There has been quite a buzz around chatbots and bot platforms since late last year. And this is going to be the trend for the whole of this year as well.
For those who have been aloof to the whole hype around this, I’ll give a quick sense on what’s been happening.
There are a few ways how people are looking at bots:
Chat-based assistants: You need to download an app (or could be an invisible app) where you can chat about a specific purpose or it can be a generic bot. This can be a completely automated bot like Luka (to find restaurants around you) or Digit (to manage your personal finance). Or it can be a hybrid of human operators and machine intelligence like Magic, Operator etc.
Bot platforms: Slack, Line, Kik, Telegram and now Facebook have opened up their chatbot platforms.
In a way, most of the messaging platforms are fighting amongst each other to be the bot platform of the future. This is primarily because most users prefer text to communicate and they are spending a lot of time on these messaging apps already. And nobody wants to miss out on this opportunity.
Bots-as-a-Service: As Sarah mentions in this post, if bots are the next big thing, then whatever makes bot-building easy and cross-platform will be huge. With all the messaging platforms opening up their interface, it’s still not simple for someone like me, who can’t code, to build a bot and deploy it right away.
There is a huge opportunity here to bridge this gap and allow anyone to have business logic running over an automated chat interface. Again, it will be a mix of rule based approach(think of having multiple if-else statements) and then NLP piece would come in.
What are we still missing?
Yes, there is a browser too!
Among all this noise, what we seem to forget is one of the widely used app on our mobile device: our very own mobile browser. And the fact that it is possible to chat within a browser as well.
All the 2 billion smartphones have one browser or the other.
Imagine this — you are looking to order medicines and you land up on this CareOnGo convBot through a Google search.
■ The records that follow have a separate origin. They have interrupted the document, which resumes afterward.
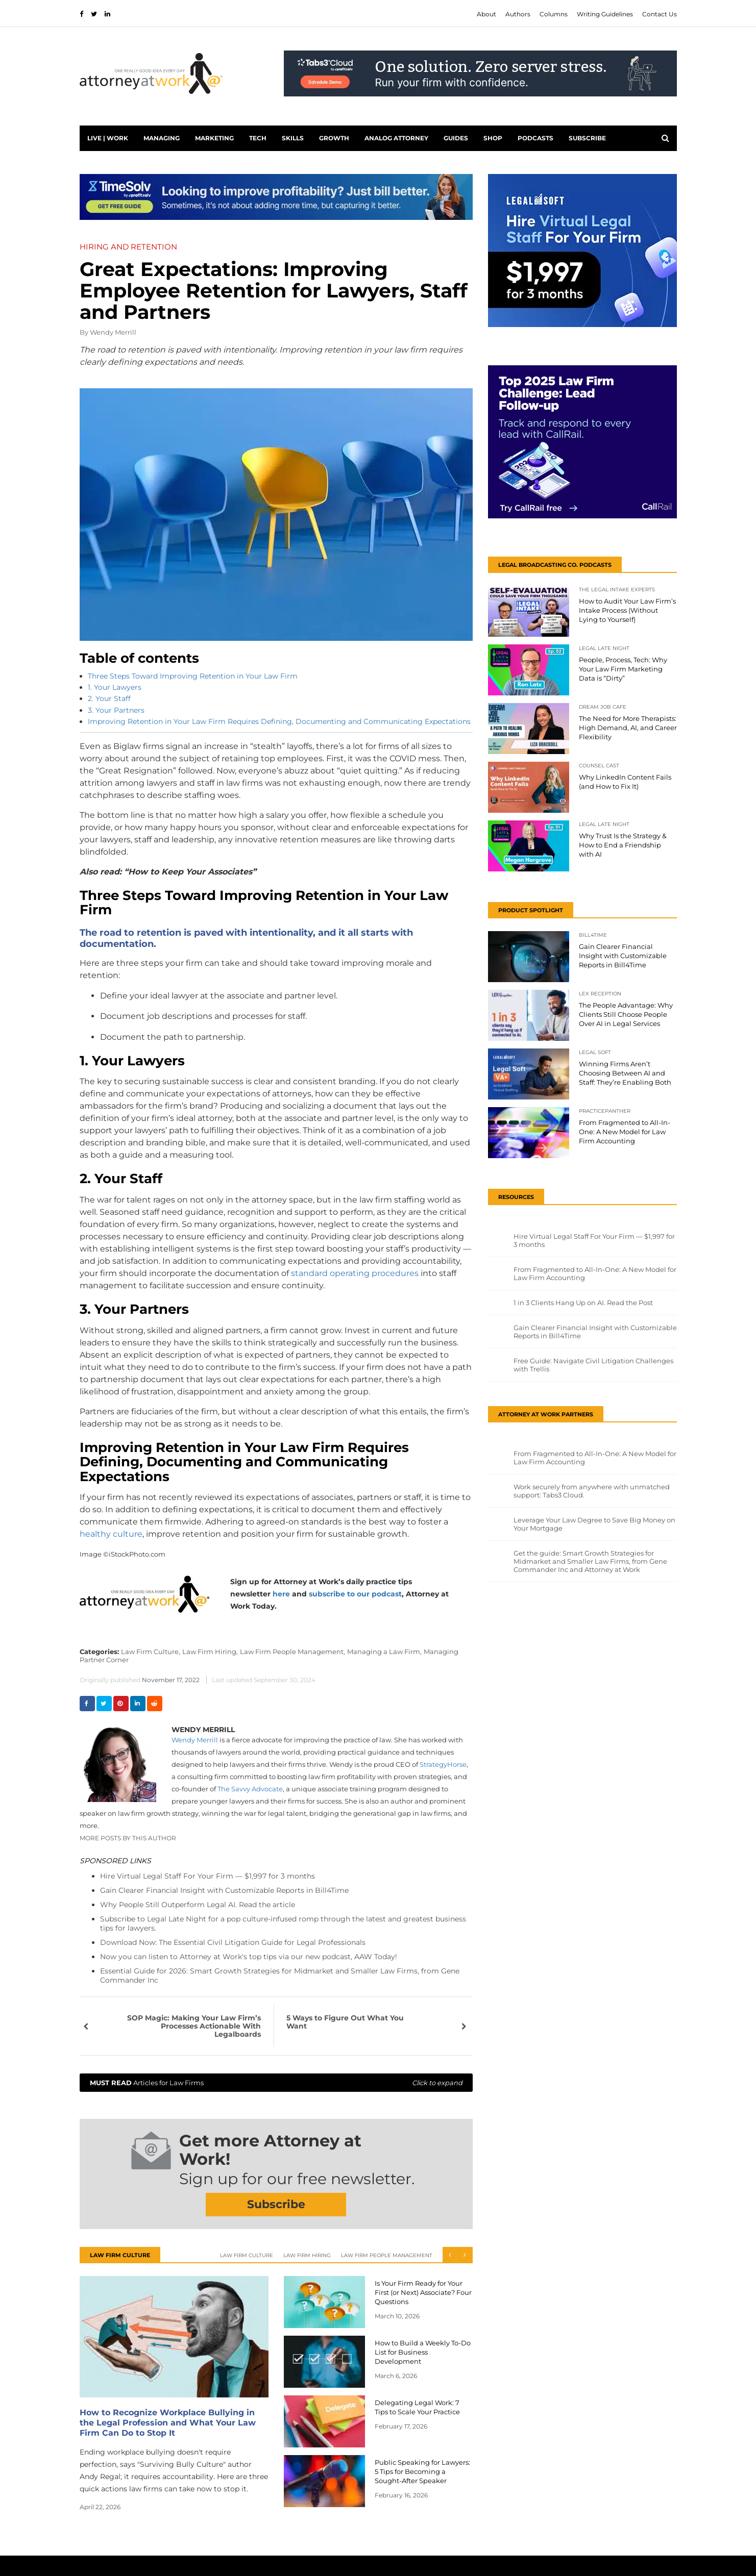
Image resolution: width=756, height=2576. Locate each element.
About (486, 14)
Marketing (214, 138)
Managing (161, 138)
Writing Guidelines (605, 14)
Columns (554, 14)
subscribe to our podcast (355, 1593)
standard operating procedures (355, 1273)
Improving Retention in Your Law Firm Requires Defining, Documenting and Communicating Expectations (279, 721)
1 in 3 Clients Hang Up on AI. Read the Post (583, 1302)
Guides (456, 138)
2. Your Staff (109, 698)
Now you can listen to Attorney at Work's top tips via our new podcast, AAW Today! (248, 1956)
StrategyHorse (443, 1764)
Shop (492, 138)
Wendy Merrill (113, 332)
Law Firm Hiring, (210, 1651)
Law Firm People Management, (292, 1651)
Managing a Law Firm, (384, 1651)
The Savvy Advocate (250, 1789)
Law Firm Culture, (150, 1651)
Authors (517, 14)
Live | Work (107, 138)
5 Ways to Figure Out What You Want (345, 2022)
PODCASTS (535, 138)
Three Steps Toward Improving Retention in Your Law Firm (193, 676)
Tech (257, 138)
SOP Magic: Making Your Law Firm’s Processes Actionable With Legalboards (194, 2026)
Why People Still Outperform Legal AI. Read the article (197, 1904)
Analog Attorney (396, 138)
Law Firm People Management (386, 2255)
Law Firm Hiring (307, 2255)
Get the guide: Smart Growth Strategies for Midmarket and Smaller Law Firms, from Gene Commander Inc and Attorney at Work (590, 1561)
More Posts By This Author (128, 1838)
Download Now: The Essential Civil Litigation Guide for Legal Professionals (232, 1942)
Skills (293, 138)
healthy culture (111, 1534)
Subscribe (587, 138)
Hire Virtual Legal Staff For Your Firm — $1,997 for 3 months (207, 1876)
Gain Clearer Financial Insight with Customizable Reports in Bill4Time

Or you might want to book a beauty service and MyGlamm bot chats with you and takes your order. Or you can interact with a potential employer over a bot, like how Pipemonk is doing it.
The difference being that you are landing up on convBots instead of the traditional websites.
There are a couple of interesting points which make a strong case for mobile browser being the bot platform :
No change in user behavior: If you are new in town and need a haircut, you won’t go on Messenger or Telegram, you’d just do a Google search. Switching to a messaging app altogether for this can be a huge shift in user behavior.
Huge Reach: According to a Morgan Stanley report, US mobile browser audiences are 2X larger than app audiences across the top 50 mobile web properties and have grown 1.2X faster over the past 3 years.
Mobile web experience is frustrating. Why don’t we try and fix it then instead of just abandoning such a huge platform altogether and leaving it to God’s mercy.
convBots on mobile web is the first step in this direction!